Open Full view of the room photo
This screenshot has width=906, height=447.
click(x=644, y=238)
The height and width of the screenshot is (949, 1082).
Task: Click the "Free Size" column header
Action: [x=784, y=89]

WORK TO COMPLETE — Output all of the material, please, exactly as it stands.

THE ANSWER —
Open Full view of the room photo
This screenshot has width=906, height=447.
click(x=644, y=238)
The height and width of the screenshot is (949, 1082).
Task: Click the "Free Size" column header
Action: [x=784, y=89]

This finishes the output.